Um Exercício de Geopolítica

Por Leôncio de Aguiar Vasconcellos Filho | 24/06/2024 | Política

Por Leôncio de Aguiar Vasconcellos Filho

Artigo Escrito e Publicado em 2024

Uma das mais famosas Leis de Isaac Newton é a de que toda ação comporta, necessariamente, uma reação numa idêntica intensidade e sentido contrário. Tendo em vista a agressividade, inerente aos seres humanos e fruto de milhões de anos de evolução, com o fim de perpetuar a espécie, surgiram grupos artificialmente tidos como nacionais, raciais, étnicos ou religiosos, que defendiam e defendem seus territórios, assim demarcados para lhes garantir recursos possibilitadores da sua perpetuação.

Ocorre que já atingimos um estágio evolutivo e tecnológico que nos permite coexistir numa real acomodação de interesses, e não em um constante estado de beligerância. E, como estamos à beira da Terceira Guerra Mundial, dita idiossincrasia se torna ainda mais aberrante. Tomemos como exemplo os episódios, no início deste ano, de animosidade entre o Irã e o Paquistão.

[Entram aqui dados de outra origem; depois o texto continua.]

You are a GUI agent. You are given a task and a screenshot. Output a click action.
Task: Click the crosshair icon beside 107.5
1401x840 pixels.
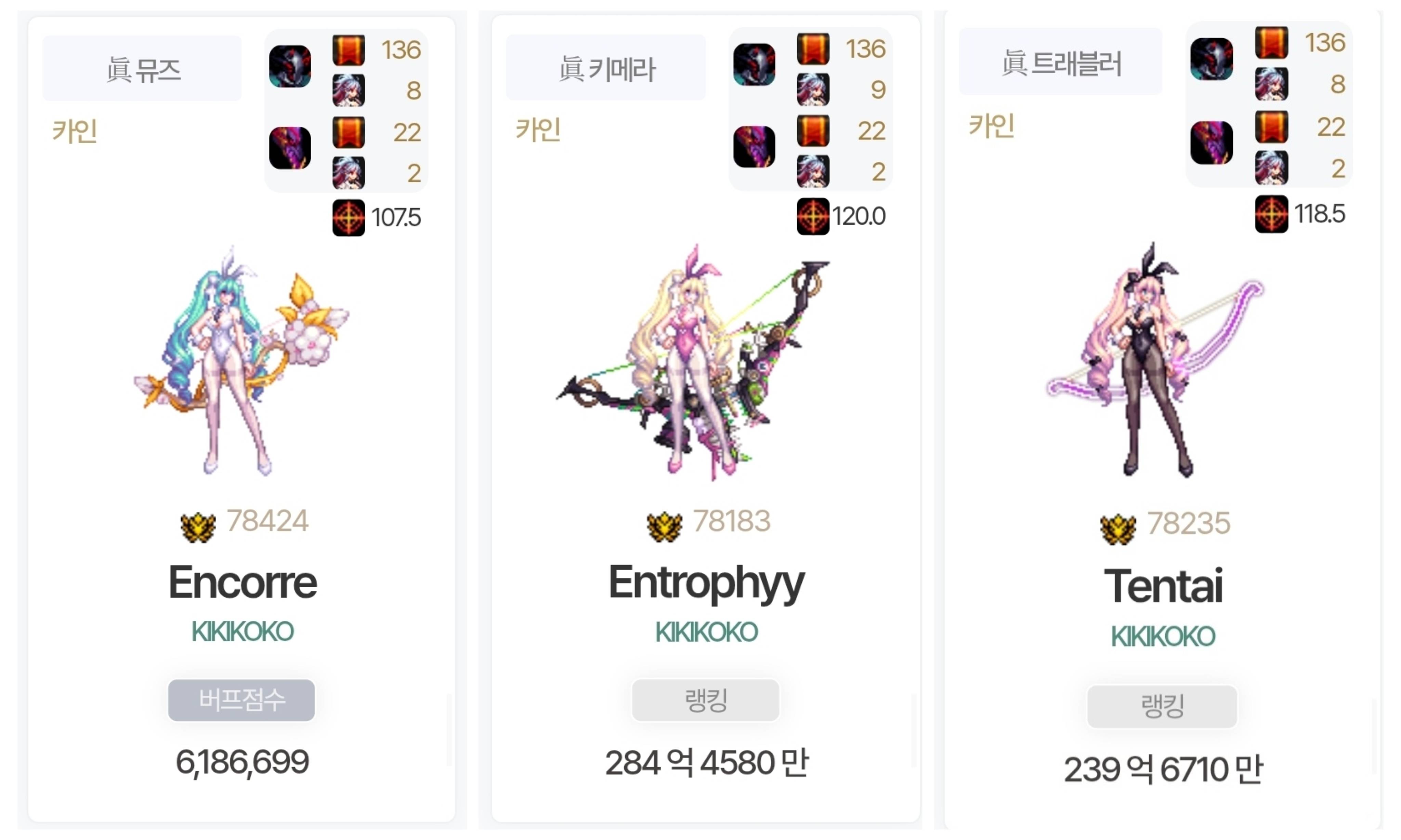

Todos sabemos que o Irã, aliado de longa data da Rússia e inimigo dos EUA e Israel, procura incessantemente obter a força militar na esfera nuclear (se já não a obteve confidencialmente). O Paquistão, aliado de Washington, a possui, assim como sua contumaz e vizinha inimiga, a Índia (que tem laços com os EUA, mas sobretudo com a Rússia: vejamos, destarte, o grupo geopolítico de que faz parte junto ao Brasil, os BRICs).

Em 1991, durante a Guerra do Golfo, Israel não reagiu aos ataques do Iraque contra o seu território porque os EUA assim lhe pediram, a fim de não insuflar a massa árabe contra a Coalizão que expulsou as forças iraquianas do Kuwait. Pois bem: se o Irã, xiita, atacar o Paquistão, majoritariamente sunita, os EUA podem solicitar ao último o não uso de armas nucleares em face dos iranianos.

Não utilizando o seu arsenal atômico, a guerra entre os dois países seria travada com armas convencionais. Mas, assim sendo, também cairia a credibilidade do sistema de dissuasão nuclear paquistanês. A Índia, nesta hipótese, poderia aproveitar e atacar o Paquistão pelo Leste, a fim de recuperar a área de contenda entre os dois países, rica em petróleo. O Paquistão ficaria encurralado em uma dupla guerra, contra o Irã, ao Oeste, e em face da Índia, ao Leste.

Os EUA ameaçariam intervir, e pediriam a Israel que não vendesse armas ao Paquistão. Israel, como é da tradição governamental durante a maior parte de sua existência, e confiante na incondicional proteção do Ocidente, desconsideraria as recomendações estadunidenses. Isso faria com que a venda de armas, ao Paquistão e para combate ao Irã, provocasse mais ódio dos grupos financiados por aquele país, como o libanês Hezzbolah e o palestino Hamas, controlador da faixa de Gaza. Mais ataques desses grupos seriam registrados contra os israelenses, que entrariam em alerta quase máximo (algo equivalente ao Defcon II - Condição de Prontidão de Defesa II -  que os EUA só acionaram durante a Crise dos Mísseis Cubanos e imediatamente anterior ao Defcon I, sinalizador da guerra nuclear já iniciada ou iminente) e interviriam militarmente no Líbano e na Palestina, mas não na Síria, pois haveria o receio da reação da Rússia, aliada do governo de Damasco na guerra contra os rebeldes tendentes a derrubá-lo.

Da mesma forma, a Rússia alertaria o Ocidente de que reagiria de forma "nunca antes vista" se houvesse reação ocidental contra o Irã e a Índia, que mutilariam os paquistaneses, dia a dia, terminando por, ali, provocar um golpe militar pró-russo, numa paz forçosa e trazendo a República Islâmica do Paquistão à esfera de influência de Vladimir Putin, que conseguiria, desta maneira, um contíguo número de territórios (incluindo todas as ex-repúblicas soviéticas da Ásia Central) em que poderia exercer, junto à China e indefinidamente, sua política de mão de ferro, rivalizador do poder estadunidense na Eurásia, bem como na geograficamente não contínua Síria.

A ação e a reação são implacáveis, apesar de Newton, na sua personalidade, não o ter sido nem um pouco, ao contrário dos que comandam o planeta hoje. E nenhuma das ciências humanas evidencia isso mais que a geopolítica, a que, infelizmente, estamos todos sujeitos.